▸ Extrait de page:
---------------
Au revoir, Jessye !
C'est en 1945 que la petite Jessye voit le jour, dans l'État de Géorgie où règne encore pour plus de vingt ans la ségrégation raciale. Sa mère, enseignante, son père, assureur, sont aussi des musiciens amateurs qui encouragent leur fille à étudier la musique dès que son penchant pour le chant se manifeste. Ses parents militent pour la reconnaissance des droits civiques des Afro-Américains. C'est dans ce milieu familial culturellement alerte et politiquement engagé qu'elle évolue.
Ses premiers pas de chanteuse se font au sein de la chorale de l'église du quartier où sont interprétés des spirituals. Mais l'élément déclencheur sera la découverte du monde de l'opéra grâce à la petite radio qu'elle reçoit en cadeau à l'âge de neuf ans. Elle y découvre les voix de Marian Anderson et de Leontyne Price, qui resteront pour longtemps ses modèles. Suite à un concours, elle reçoit une bourse lui permettant de couvrir les frais de scolarité à l'Université Howard pour personnes de couleur, à Washington, où elle obtient son diplôme en musique. Sa formation continue : elle suit des cours au conservatoire de Baltimore, un master supplémentaire à l'université du Michigan et travaille le chant avec Elizabeth Mannion et Pierre Bernac. De ce dernier, elle développera son intérêt pour la musique française, et pour la mélodie en particulier. Elle comptera à son répertoire des compositeurs français comme Poulenc, Chausson, Berlioz, Fauré, Offenbach ou Ravel. C'est donc avec un bagage solide qu'elle se lance dans la carrière de soliste.
---------------
▸ Tâches et exercices:
1. Selon l'extrait, quel cadeau reçu à l'âge de neuf ans permet à Jessye de découvrir le monde de l'opéra ?
2. Énumérez tous les compositeurs français que l'extrait cite comme faisant partie du répertoire de Jessye.
3. Résumez l'extrait en deux phrases.

Entrées sur la recherche de mots et d'éléments
---------------
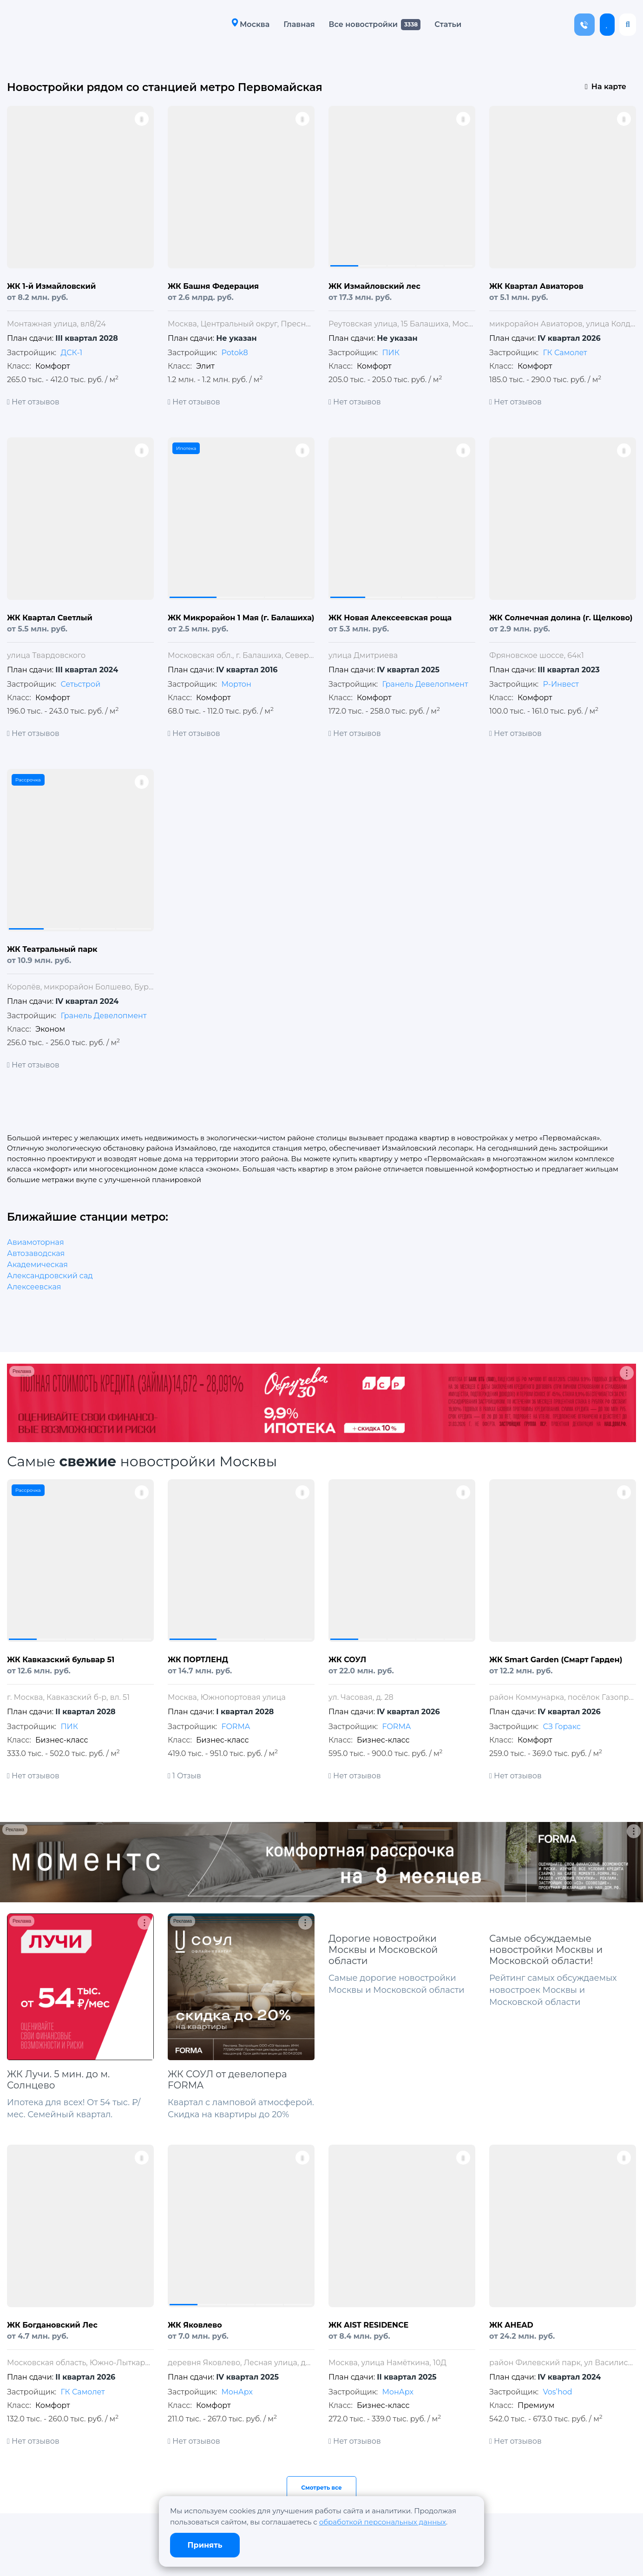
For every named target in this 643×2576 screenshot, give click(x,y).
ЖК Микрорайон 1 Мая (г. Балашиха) (241, 617)
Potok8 (234, 352)
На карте (605, 86)
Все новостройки (360, 24)
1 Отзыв (184, 1775)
---------------
▸ Réponses fournies:
1. Une petite radio.

2. Poulenc, Chausson, Berlioz, Fauré, Offenbach et Ravel.

3. Née en 1945 en Géorgie, où règne alors la ségrégation raciale, Jessye grandit dans une famille de musiciens amateurs engagée pour les droits civiques et découvre l'opéra grâce à une petite radio reçue à neuf ans. Formée notamment à l'Université Howard, au conservatoire de Baltimore et à l'université du Michigan, elle développe auprès de Pierre Bernac son intérêt pour la musique française avant de se lancer dans une carrière de soliste.